With the exhibition "The Times They Are A Changing" Bruno Peinado(*1970), one of the most recognized contemporary french artists, is returning to the context of the gallery after pausing from the conventional context of exhibiting. With "Times They Are A Changing" Peinados art work is comphrensivly shown for the second time in the spaces of Mario Mauroner Contemporary Art Vienna since 2011. The exhibition title associates with Bob Dylan, but it is certainly also paradicmatic.
Peinadaos latest works can be read as a carefully arranged composition. With great pleasure and a rather playful approach it challenges and questions established categories and conventions which tend to manifest borders and limitation. Characteristic for Peinados artwork the pieces make references to high culture and pop culture, the tension created through this interaction merges to a fusion between humorous lightness and seriousness, between the personal and the general.
If one opens the door of Mario Mauroner Contemporary Art these days, pale rose coloured walls will surprise when entering. A light colour which immediately reminds the visitor on childhood and amusement or a particular political stance, instead of ideas with are associated with a successful career of an artist. The walls build the foundation of Peinados paintings which refer on Ikebana, the Japanese art of flower arrangement. In the center of attention of those works lies the idea that the arranged can never be conventional or marginal. Here the reduced light coloured paintings become the extraordinary, in truth, the extraordinary beautiful. With this thought Peinado connects the artwork with the aesthetical concept of Wabi-Sabi, again coming from the Japanese tradition. It says that the acceptance and contemplation of imperfection, so as it is applied in the Japanese potter art with the technique of Kintsugi, as broken pottery will not be destroyed but used to create a new and aesthetically much stronger piece. Also in the sculptural works of Peinado this concept is continued and underlines the significance of the imperfection, which is deliberately put into a social political context in order to provide an alternative concept against the force of perfection and the pressure that comes along with it. They successfully argue against interchangeability and resits the trend of permanent renewability. The pale rose, the forms of the objects, the pastel shades of the drawings and pedestals also remind on Suprematismus, on color field painting, on the artist group BMPT or on the Californian Minimalists, on the Shirley Jaffe, Richard Tuttle, Günther Förg or Nathalie Du Pasquiers work.
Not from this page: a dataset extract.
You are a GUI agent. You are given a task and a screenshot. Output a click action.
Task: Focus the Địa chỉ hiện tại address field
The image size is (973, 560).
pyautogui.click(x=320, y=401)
The objects, which can be found on the pedestals in the basement of the gallery are created in cooperation with Peinados daughters Simone (eight years old) and Joséphine (eleven years old). Its aesthetic links with Peinados previous visual approach and exemplifies the central idea of "The Times They Are A Changing": to overcome viewing habits and to invite the visitor to playfully re-interpret and connect the multilayered aspects of the exhibition, in order to explore and open up to finally let the new arise.